[tied] Re: Monovocalism: sequel

From: elmeras2000
Message: 33392
Date: 2004-07-05

--- In cybalist@yahoogroups.com, mcv@... wrote:
> Jens wrote:
> > No, it's an old noun, and the subjunctive stem is an old
adjective
> > stem made from it. There are many typological parallels, I'm
told.
> > The one I know is from Eskimo.
>
> Maybe I missed it (I'm reading mail through a web interface which
I'm not accustomed to), but what is the Eskimo parallel?

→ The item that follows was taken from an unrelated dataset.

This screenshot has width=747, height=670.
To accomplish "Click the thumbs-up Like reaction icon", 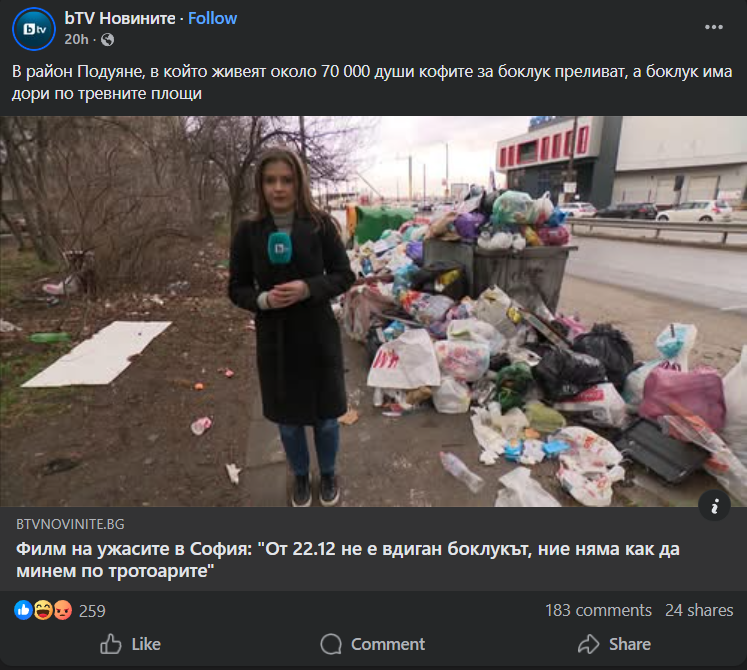I will (23, 610).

You haven't missed anything, this has not been addressed here yet.

It is like this:

In independent clauses the intransitive adds personal (rudimentary)
pronouns to an old active participle, as Greenl. aki-vu-Na 'I am
answering', while the transitive uses the corresponding passive with
inergative possessive endings, as aki-vara from *-paqa < *-paR-ka 'I
answered him' (< "[he is] my answered one").

In dependent clauses the endings of the intransitive are the
*ergative* possessive endings: Greenl. aki-ga-ma 'when I answered,
because I answered', aki-gu-ma 'when I shall answer, if I answer'.
This implies not only a possessive 'my', but even a further
possessive indicating that what is mine is itself the possessor of
something: '[it is that] of my past answering', '[it is that] of my
future answering'. The question what the dependent clause moods may
be possessing can only have one answer: the main clause. The
connection between a main clause and an independent clause is thus
construed in a way that specifies the relationship of modification:
The dependent clause owns the main clause. Instead of possession in
a direct sense this may be just a relationship of belonging: The
main clause belongs to the dependent clause. A clear example: If you
say "I come if I can", your message "I come" is not *any*
unconditional "I come", but only that specific "I come" which is
dependent upon the condition expressed in the clause "if I can".
Americanists who know what they are talking about tell me that the
very same system is alive in many American Indian languages; I have
read about it in Zoque of Mexico myself.

Transferred to Indo-European this may be used as a source of
inspiration for the understanding of the use of the adjective-
forming thematic vowel to mark the subjunctive mood. The subjunctive
is a very subtle and evasive unit in IE, a fair possibility being
that it was originally the mood of dependent clauses. That is widely
what it still is in some daughter languages, but it does not explain
all. However, surprisingly little needs to have changed if one
imagines that the subjunctive was originally marked to show that the
clause it occurs in modifies another clause. Since we have good
reason to derive verbal stems from agent nouns, the use of an
adjective-forming morpheme to express its modifying effect is
completely as expected.

We leave the picture on for a moment.